We had to make it not so annoying that it interfered with the story, but annoying enough that it fills the viewer with a sense of dread by the second half of the film.

The honky tonk piano as an instrument and the stride piano style was a feature of Sam's tracks - a monochromatic-fantastic pairing because it's percussive, black and white, and jaunty, which suits Mr Doodle's persona and his drawing style. So it became the natural home for Mr Doodle.

I extrapolated Sam's track 'World Domination' which itself had been built on a Kevin Macleod track - Amazing Plan - as a starting point to flesh out Mr Doodle's manic world, especially when the house is being gutted.

For the main theme of the film I was particularly interested in the gestures Sam makes with his pens to make the marks - how he draws - it turns out it's a very smooth meditative process, almost like choreography and waltz-like. So for this track, called 'Reverie', I use this tempo and key signature as a basis. I also realised that it feels 'close', like a visual ASMR. Texture feels present and important so this meant looking beyond traditional instruments.
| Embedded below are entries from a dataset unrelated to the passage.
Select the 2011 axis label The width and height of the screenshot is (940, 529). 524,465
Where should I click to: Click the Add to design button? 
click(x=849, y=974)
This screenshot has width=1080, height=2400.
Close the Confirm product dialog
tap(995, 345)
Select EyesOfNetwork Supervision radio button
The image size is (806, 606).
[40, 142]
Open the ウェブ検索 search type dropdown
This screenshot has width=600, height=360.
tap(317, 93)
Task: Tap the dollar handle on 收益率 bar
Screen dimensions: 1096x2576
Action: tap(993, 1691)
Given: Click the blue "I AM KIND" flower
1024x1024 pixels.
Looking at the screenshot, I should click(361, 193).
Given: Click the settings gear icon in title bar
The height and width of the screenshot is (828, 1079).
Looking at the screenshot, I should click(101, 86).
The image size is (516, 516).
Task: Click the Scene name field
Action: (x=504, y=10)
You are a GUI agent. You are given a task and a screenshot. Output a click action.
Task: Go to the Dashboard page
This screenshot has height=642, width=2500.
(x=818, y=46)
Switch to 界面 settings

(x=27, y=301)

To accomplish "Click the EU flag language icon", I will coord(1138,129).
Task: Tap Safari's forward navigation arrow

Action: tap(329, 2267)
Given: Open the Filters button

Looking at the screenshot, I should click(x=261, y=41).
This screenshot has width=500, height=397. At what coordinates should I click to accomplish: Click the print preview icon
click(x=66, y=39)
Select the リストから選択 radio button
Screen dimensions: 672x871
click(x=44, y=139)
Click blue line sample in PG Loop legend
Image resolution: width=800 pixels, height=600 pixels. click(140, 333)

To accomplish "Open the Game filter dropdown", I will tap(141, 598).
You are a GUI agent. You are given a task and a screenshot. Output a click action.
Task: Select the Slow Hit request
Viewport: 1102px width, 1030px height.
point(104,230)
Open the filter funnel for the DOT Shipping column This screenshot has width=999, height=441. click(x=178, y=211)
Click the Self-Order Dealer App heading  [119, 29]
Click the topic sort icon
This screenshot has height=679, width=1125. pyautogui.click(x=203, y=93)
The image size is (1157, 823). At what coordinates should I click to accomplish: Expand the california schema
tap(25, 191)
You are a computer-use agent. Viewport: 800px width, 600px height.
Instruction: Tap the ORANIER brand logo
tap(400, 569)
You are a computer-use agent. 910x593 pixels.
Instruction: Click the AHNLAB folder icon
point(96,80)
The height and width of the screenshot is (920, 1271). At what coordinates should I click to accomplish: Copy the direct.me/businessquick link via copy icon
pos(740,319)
Waltzes are interesting. With 3 beats in the bar, they were traditionally used as a form of dance music as they invoke movement. But they are also used to denote detachment or being lost somewhere else - 'away with the fairies'. I made 'Reverie' orchestral so it has a sense of scale and power and could slide from being a playful 'happy place' to illusions of grandeur that spiral out of control.

This was the first time I've leaned into the orchestral realm a bit more than usual. 'Reverie' is based around a semitone twist - is it major or minor? Happy or sad? Light or dark? It's both and neither. Sam's conflict is about which half of him dominates, so ambiguity about major and/or minor felt like it added a parallel dimension, and deepened the central question.

Throughout the film I've gone a bit fractal and MC Escher with it - this 'Reverie' theme pops up everywhere in different forms, registers, inversions and instruments so this question infuses most of the score throughout the film - and with the 'Sam Choir' it also moves back into the real world and makes it very specific to Sam.

As I've been increasingly exploring the world of sound design to create a sense of materiality, place and space, I recorded Sam drawing and used his gestures throughout the film as a sort of ambient bed, from long meditative drones to creating 'scratching' rhythms from his pen strokes as drums and percussion.

Andrew Stirk who also sound designed the film came up with the idea of the 'Sam babble' - a stream of consciousness that you hear as a cloud around Sam's head - like 'Pigpen' out of the Peanuts series of cartoons. He recorded Sam saying hundreds of individual words of things he might doodle, which were then layered to become the babble...denoting his 'always on' state of mind and what it might subcosciously be plotting next. You can hear it in the clip above.

I also thought radio static (white noise) had resonance like the piano as a jumble of monochromatic elements so I use it not just for a muddled state of mind but also the ambiguity of where the doodles will take Sam. Escaping air is something else that worked really well as an evolution of Sam's long drawing sounds, the deflation of an inflated world or stress.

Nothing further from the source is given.